I. Surpreendeu-se a aqui Recorrente com a afirmação pelo douto Tribunal a quo de que existiu um acordo entre a insolvente e os credores A. S. e A. A. para que estes procedessem à conclusão das obras na fração sub judice.
-
Ora, não pode a aqui Recorrente concordar com tal afirmação, porquanto ficou provado de que os Credores nunca fizeram qualquer obra no apartamento, nem tão-pouco nele habitaram alguma vez.
-
Diz-nos o artigo 441.º do Código Civil (adiante abreviadamente designado por CC) que: “No contrato-promessa de compra e venda presume-se que tem carácter de sinal toda a quantia entregue pelo promitente-comprador ao promitente-vendedor (…)”.
L. No aditamento do contrato-promessa sob análise, consta da sua cláusula Segunda, n.º 1, al. a) que a título de sinal seria entregue pelos promitentes-compradores (os aqui Credores) ao promitente-vendedor (o aqui Insolvente), a quantia de € 20.000,00 (vinte mil euros).

* **DADOS FORNECIDOS**
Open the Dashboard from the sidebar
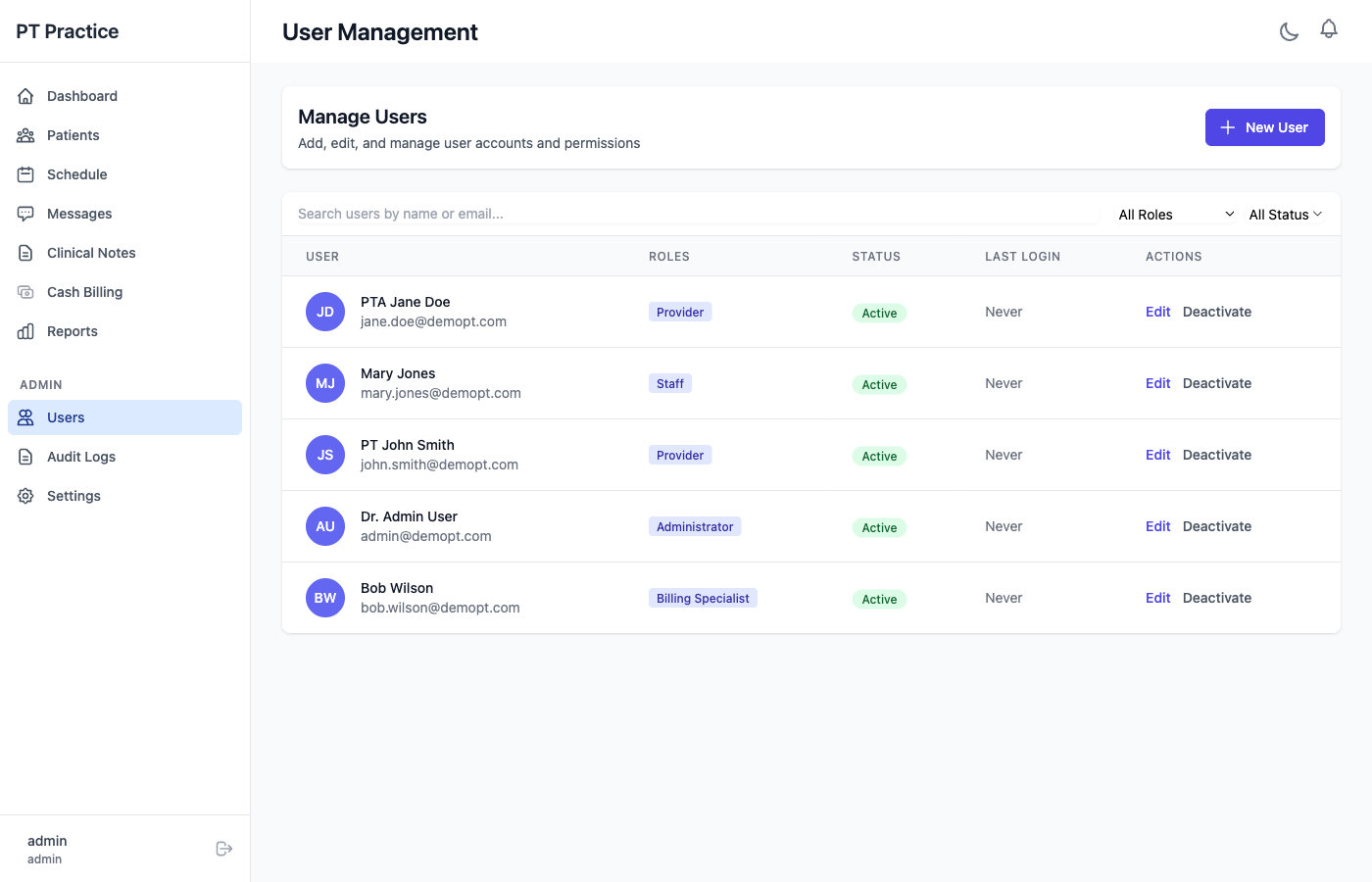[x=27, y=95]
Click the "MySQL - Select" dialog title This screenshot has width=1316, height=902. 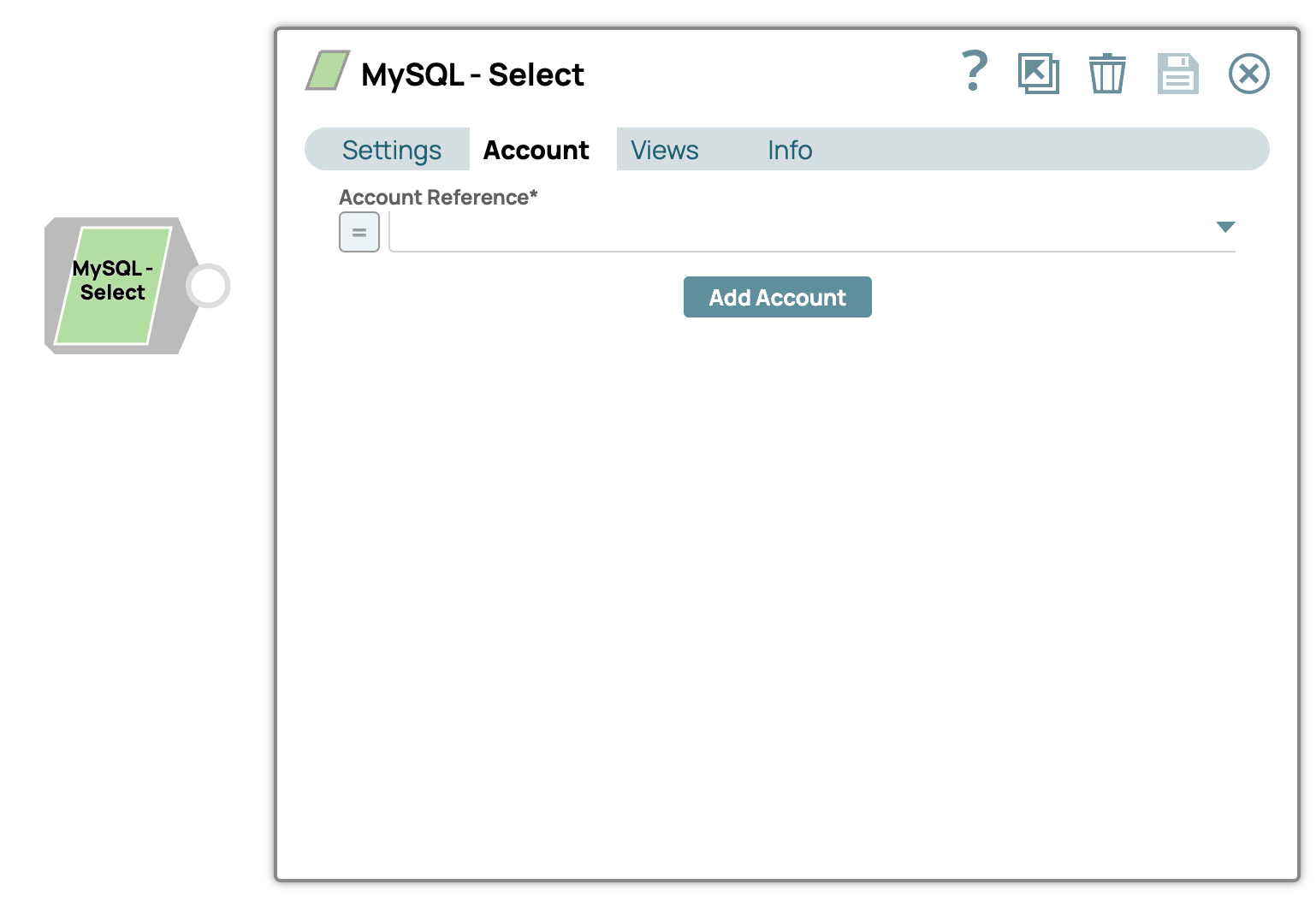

* **INSTRUÇÕES DA TAREFA**
Retome o texto citado, sobre o recurso relativo ao contrato-promessa da fração, a partir da última frase apresentada.

* **RESULTADO A SEGUIR**
-
Ora, não se concebe que o Tribunal a quo tenha entendido como pagamento de sinal a quantia de € 57.000,00 (cinquenta e sete mil euros), quando na verdade o próprio contrato-promessa apenas se refere à quantia de € 20.000,00 (vinte mil euros), como tendo sido paga a título de sinal.
-
Assim, conclui-se que a ter sido paga qualquer quantia a título de sinal, questão que só por um mero dever de patrocínio se coloca, terá sido a quantia de € 20.000,00 (vinte mil euros) e...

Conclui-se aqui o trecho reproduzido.